Consumers will have to recognize that: (1) most providers are well-meaning, and (2) that they are in a better position to manage facilities than are consumers (or the Congress, for that matter). That said, providers, for their part, are going to have to acquiesce to financing and reporting mechanisms whereby additional dollars can actually be tracked through to the staff caregiver’s pocket. In short, the coalition will have to display an element of trust sorely lacking in most of its political discourse to date. But, if created, such a coalition will be hard for the Congress to resist.

Nor need that alliance be limited to the financing of additional manpower. Some point to general financing, not just financing additional staff, as the real issue confronting long-term care. Certainly, it is easy to suggest that the “silver tsunami” portends a future crisis in seniors’ healthcare. But is the problem really that serious? Is it truly systemic? Are we definitely heading toward a catastrophe, or are there other factors that suggest the future may not be so calamitous after all?

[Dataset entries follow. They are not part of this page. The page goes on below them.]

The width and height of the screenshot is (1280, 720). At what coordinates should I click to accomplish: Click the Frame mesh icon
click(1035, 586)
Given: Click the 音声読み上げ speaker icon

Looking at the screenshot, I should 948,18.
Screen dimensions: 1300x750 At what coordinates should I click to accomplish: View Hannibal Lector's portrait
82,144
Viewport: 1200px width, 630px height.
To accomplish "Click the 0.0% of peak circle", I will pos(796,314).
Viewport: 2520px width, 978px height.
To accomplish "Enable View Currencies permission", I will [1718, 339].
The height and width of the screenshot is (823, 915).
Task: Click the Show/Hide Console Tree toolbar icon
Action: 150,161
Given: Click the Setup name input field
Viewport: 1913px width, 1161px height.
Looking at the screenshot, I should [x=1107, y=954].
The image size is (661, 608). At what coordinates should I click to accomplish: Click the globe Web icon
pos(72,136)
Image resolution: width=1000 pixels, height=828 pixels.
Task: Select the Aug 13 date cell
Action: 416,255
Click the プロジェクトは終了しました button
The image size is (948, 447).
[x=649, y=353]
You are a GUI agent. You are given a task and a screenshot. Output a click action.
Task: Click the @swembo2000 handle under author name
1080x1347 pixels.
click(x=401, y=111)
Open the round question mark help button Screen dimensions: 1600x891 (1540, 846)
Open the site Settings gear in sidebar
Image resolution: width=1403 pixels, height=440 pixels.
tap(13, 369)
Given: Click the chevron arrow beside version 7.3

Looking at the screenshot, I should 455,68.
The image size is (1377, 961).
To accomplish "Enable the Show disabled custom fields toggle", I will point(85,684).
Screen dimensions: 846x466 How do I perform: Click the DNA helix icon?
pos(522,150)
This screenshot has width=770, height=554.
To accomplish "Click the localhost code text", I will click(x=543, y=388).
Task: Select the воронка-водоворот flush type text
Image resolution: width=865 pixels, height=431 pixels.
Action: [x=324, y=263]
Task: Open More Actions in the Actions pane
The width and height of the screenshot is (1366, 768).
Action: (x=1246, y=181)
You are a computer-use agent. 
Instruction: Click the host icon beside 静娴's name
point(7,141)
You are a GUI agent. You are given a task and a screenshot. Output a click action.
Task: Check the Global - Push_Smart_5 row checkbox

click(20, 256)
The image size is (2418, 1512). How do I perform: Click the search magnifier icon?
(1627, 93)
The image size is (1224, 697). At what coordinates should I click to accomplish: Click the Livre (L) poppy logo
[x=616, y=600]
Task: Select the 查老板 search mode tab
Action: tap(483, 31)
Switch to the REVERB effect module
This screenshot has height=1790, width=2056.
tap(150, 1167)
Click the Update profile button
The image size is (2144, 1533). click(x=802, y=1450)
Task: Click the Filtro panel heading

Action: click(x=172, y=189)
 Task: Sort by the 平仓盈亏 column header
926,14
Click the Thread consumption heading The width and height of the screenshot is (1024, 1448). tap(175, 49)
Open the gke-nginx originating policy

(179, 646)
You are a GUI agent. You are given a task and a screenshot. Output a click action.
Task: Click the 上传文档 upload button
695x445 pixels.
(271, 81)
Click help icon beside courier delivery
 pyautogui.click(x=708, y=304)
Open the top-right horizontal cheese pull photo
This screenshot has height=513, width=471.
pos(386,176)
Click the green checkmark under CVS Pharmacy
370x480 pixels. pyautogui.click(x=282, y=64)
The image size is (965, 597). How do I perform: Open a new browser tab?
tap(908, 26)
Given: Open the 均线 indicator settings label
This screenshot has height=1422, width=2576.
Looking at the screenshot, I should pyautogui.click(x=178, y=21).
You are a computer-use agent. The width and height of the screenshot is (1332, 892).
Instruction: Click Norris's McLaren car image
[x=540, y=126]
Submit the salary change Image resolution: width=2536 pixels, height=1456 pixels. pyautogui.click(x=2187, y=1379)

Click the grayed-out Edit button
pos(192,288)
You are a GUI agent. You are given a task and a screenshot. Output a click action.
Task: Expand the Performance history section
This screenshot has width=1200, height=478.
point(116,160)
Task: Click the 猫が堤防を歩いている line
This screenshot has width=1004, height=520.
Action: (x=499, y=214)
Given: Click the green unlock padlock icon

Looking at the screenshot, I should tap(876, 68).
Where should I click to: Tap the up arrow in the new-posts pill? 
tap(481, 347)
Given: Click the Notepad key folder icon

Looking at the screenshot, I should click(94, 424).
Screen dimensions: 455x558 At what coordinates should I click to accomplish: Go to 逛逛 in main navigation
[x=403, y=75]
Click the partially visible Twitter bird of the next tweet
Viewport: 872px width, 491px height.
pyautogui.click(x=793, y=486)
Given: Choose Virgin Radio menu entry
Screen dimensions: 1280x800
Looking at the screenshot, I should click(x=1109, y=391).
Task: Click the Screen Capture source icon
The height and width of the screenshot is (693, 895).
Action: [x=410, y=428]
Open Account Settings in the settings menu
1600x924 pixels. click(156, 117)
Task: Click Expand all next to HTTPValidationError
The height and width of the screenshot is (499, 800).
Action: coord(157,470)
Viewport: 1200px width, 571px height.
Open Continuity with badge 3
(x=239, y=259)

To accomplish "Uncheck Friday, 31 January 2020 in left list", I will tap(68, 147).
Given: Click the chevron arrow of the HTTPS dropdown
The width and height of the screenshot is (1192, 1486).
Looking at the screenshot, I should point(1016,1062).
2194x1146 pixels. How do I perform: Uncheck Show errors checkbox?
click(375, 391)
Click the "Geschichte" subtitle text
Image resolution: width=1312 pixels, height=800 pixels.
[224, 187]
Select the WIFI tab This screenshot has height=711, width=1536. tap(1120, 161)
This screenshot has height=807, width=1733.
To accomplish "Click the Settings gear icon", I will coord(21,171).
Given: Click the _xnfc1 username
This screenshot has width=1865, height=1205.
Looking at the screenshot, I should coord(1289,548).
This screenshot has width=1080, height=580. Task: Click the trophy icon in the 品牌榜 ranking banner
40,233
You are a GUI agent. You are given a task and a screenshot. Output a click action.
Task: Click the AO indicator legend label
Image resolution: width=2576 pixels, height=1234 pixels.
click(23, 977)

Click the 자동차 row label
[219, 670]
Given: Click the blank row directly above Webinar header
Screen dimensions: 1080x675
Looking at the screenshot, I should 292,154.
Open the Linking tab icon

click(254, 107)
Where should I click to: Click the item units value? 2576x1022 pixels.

I, for one, would suggest that financing long-term care is less a reflection of systemic problems (i.e., “apocalyptic demographics”) than it is simply one of political will. But political will is and will remain in short supply as long as consumers and providers dissipate their energies by fighting each other. In the last analysis, the issue of society’s ability to absorb the cost might well be more a question of the desire to do so rather than one of economic capacity. The issues, in my view, can be resolved, but only through meaningful and joint action by the involved stakeholders.

So, let’s get on with it!

Paul R. Willging, PhD, was involved in long-term care policy development at the highest levels for more than 20 years. Dr. Willging served for 16 years as president/CEO of the American Health Care Association, was President/CEO of the Assisted Living Federation of America, and later went on to cofound the successful Johns Hopkins Seniors Housing and Care postgraduate program (cosponsored by the National Investment Center for the Seniors Housing & Care Industry). He is currently Associate Director of both the Johns Hopkins Medical School’s Division of Geriatric Medicine and Gerontology as well as the Johns Hopkins Center on Aging and Health. He has enjoyed an equally long-lived reputation for offering outspoken, often provocative views on long-term care.